[Dataset entries]

··········

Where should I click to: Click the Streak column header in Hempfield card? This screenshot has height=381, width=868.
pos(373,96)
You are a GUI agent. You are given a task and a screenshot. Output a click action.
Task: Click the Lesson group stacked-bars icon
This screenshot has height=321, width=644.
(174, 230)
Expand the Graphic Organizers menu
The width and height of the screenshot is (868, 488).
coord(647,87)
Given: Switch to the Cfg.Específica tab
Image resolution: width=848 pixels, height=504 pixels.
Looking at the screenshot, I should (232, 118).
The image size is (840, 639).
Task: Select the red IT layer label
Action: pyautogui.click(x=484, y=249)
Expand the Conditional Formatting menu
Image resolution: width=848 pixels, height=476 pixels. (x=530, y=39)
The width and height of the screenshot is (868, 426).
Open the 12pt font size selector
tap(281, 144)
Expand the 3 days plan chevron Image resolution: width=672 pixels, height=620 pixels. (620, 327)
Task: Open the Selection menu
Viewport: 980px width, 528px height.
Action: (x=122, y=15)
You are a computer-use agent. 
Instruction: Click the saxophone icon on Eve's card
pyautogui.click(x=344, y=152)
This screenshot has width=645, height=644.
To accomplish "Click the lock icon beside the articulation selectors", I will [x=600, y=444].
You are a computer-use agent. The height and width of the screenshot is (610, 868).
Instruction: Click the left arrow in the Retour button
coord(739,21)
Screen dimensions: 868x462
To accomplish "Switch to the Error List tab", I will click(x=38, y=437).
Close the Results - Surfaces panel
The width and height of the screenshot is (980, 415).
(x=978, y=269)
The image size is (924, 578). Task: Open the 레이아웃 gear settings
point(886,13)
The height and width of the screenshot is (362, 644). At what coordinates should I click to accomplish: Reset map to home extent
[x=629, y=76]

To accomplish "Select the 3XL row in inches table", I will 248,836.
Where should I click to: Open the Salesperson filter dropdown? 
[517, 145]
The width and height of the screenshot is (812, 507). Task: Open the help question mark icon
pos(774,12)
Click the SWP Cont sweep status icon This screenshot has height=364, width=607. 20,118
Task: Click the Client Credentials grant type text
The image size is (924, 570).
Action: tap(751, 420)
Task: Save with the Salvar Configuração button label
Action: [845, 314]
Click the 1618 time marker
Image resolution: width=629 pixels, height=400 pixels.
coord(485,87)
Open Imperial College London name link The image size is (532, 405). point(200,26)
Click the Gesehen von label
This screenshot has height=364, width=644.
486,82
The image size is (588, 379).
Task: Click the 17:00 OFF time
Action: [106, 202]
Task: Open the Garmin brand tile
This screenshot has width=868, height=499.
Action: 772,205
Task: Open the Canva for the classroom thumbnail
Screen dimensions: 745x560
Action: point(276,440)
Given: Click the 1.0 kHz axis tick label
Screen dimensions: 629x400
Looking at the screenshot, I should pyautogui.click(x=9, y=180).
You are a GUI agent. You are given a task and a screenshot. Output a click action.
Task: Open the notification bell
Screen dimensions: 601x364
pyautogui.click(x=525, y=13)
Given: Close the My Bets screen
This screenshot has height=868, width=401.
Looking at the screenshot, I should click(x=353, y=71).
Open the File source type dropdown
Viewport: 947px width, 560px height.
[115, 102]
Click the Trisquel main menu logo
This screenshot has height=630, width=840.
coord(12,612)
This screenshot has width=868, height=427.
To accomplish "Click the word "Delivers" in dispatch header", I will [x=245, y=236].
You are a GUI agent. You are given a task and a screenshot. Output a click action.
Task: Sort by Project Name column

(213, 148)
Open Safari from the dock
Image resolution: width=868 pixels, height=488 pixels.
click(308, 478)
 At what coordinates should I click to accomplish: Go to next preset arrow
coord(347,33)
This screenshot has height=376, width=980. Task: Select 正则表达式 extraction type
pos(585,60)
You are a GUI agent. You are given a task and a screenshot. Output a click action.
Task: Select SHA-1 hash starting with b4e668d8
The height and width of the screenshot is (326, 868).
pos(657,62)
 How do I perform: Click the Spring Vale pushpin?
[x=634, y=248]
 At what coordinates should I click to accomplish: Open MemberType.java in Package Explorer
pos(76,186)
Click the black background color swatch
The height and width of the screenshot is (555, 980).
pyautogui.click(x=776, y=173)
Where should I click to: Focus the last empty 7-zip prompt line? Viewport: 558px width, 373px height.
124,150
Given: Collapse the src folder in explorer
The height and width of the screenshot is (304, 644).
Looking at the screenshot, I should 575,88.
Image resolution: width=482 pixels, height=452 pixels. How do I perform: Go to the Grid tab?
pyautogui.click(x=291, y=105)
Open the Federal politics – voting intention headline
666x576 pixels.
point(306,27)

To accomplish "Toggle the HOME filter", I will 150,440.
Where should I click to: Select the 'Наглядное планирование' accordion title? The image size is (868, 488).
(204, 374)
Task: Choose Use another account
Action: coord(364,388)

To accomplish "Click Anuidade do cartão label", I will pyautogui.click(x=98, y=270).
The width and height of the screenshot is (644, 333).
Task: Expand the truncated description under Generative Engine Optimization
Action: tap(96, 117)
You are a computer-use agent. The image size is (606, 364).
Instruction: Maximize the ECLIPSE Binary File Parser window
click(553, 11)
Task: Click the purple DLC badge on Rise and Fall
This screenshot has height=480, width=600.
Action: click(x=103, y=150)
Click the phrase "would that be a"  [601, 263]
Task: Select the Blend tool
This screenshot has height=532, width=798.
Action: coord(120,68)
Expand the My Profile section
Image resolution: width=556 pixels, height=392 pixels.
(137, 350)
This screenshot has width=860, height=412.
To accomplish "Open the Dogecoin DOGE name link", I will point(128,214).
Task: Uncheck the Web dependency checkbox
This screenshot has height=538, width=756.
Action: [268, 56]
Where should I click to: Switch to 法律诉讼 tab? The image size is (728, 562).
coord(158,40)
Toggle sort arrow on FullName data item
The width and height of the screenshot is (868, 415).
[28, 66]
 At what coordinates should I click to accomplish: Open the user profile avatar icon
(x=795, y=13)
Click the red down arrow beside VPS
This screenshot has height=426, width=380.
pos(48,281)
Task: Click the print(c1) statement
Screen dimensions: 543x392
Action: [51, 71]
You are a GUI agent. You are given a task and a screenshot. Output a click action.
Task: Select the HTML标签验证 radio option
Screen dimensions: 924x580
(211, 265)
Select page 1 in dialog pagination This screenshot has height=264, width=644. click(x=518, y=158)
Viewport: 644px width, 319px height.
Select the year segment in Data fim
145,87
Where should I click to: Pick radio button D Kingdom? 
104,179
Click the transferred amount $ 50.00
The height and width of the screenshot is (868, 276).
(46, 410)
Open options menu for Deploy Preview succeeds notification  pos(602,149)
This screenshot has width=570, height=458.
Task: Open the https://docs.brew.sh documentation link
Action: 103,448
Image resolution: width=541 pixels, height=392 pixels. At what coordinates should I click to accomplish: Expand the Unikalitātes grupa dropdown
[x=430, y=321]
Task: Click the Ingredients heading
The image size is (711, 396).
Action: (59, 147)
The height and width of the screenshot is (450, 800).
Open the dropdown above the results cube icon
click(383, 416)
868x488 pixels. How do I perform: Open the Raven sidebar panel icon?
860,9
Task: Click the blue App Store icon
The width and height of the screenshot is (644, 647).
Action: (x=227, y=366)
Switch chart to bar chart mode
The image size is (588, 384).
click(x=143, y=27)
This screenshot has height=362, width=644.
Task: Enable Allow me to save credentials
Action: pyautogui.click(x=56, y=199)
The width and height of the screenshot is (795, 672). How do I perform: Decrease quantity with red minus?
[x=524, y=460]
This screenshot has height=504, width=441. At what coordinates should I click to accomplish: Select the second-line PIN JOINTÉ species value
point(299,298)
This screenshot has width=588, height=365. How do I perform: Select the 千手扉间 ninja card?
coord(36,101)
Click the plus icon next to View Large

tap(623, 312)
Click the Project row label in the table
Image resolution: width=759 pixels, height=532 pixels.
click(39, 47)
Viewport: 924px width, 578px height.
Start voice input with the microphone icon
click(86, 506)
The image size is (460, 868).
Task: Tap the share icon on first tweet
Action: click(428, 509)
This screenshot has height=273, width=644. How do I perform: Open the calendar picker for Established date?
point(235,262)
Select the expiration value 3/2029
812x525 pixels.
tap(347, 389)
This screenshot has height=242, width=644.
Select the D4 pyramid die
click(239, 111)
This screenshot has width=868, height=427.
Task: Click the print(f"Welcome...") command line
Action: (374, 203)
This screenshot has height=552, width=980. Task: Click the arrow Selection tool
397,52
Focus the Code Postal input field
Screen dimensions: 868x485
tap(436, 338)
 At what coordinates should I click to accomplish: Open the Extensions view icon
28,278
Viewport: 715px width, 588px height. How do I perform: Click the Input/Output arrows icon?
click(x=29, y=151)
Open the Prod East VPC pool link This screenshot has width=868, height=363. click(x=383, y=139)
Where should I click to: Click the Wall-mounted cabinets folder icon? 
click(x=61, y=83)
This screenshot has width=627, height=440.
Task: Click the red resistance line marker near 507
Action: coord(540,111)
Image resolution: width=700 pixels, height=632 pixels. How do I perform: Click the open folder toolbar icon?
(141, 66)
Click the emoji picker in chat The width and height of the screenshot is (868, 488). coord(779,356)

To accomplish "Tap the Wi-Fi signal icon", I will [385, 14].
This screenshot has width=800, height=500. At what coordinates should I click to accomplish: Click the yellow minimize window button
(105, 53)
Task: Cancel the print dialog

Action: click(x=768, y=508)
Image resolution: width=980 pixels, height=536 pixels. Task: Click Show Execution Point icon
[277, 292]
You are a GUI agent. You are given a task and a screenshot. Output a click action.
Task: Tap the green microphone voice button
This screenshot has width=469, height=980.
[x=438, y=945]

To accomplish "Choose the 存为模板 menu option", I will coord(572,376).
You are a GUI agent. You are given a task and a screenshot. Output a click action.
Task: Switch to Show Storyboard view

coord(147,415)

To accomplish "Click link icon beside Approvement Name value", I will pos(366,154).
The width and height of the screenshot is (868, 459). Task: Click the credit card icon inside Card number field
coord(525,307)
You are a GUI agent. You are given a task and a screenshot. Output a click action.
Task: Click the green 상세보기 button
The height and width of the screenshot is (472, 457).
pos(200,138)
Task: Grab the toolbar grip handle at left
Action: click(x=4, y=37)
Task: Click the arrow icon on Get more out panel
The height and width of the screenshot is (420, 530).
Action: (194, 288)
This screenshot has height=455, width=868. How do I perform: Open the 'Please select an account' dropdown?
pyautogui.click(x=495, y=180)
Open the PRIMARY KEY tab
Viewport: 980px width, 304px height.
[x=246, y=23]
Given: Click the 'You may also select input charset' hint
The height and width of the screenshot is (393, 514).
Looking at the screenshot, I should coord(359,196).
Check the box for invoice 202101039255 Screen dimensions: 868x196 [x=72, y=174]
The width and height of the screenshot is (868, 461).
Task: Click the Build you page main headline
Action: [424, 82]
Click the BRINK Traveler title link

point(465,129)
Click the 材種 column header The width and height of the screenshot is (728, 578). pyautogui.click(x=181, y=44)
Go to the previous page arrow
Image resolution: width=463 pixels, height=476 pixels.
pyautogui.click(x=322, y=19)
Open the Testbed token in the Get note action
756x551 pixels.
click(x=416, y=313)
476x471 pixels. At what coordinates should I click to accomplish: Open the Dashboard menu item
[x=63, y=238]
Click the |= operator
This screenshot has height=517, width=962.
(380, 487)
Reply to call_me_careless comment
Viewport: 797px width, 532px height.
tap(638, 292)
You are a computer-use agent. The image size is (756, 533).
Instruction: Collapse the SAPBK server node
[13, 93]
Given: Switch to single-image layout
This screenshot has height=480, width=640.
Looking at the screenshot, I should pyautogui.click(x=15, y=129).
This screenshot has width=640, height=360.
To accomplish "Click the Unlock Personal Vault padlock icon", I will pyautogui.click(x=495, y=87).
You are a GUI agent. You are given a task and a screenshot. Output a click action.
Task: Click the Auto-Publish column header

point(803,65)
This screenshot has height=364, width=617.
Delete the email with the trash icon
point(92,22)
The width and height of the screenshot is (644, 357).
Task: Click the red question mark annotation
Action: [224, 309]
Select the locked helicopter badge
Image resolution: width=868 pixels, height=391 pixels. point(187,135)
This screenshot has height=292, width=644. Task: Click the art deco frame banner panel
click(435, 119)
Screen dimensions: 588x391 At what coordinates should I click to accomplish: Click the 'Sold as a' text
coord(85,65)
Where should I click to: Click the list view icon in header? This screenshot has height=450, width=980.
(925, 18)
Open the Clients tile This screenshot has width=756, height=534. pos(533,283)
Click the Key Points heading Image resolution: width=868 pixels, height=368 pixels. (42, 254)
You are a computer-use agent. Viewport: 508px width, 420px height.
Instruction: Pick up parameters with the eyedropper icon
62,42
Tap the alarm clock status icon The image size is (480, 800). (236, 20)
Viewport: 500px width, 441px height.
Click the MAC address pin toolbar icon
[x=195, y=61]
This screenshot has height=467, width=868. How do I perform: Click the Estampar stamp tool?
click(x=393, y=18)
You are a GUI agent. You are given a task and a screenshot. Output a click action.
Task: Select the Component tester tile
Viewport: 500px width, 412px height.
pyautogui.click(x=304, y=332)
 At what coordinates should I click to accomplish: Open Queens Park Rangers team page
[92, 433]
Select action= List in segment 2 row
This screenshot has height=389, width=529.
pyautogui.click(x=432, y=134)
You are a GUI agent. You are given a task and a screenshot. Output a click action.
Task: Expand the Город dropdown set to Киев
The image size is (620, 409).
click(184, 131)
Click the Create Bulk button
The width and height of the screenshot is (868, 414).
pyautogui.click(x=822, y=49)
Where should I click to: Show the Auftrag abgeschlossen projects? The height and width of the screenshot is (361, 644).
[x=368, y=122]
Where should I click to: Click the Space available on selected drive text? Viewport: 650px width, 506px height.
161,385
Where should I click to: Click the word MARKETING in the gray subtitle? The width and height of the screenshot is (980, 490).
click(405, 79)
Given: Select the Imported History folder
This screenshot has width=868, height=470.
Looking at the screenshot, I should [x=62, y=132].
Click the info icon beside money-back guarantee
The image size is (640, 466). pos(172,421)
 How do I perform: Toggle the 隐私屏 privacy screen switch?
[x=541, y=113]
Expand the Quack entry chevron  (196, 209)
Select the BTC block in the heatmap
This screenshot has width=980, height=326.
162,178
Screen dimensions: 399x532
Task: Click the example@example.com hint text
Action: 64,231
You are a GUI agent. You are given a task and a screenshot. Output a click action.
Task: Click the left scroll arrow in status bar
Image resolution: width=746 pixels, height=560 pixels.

··········

# [WORK INSTRUCTION]
Count, in the records above, the lines that contain "tile", and write only the resulting number.

# [FINAL ANSWER]
3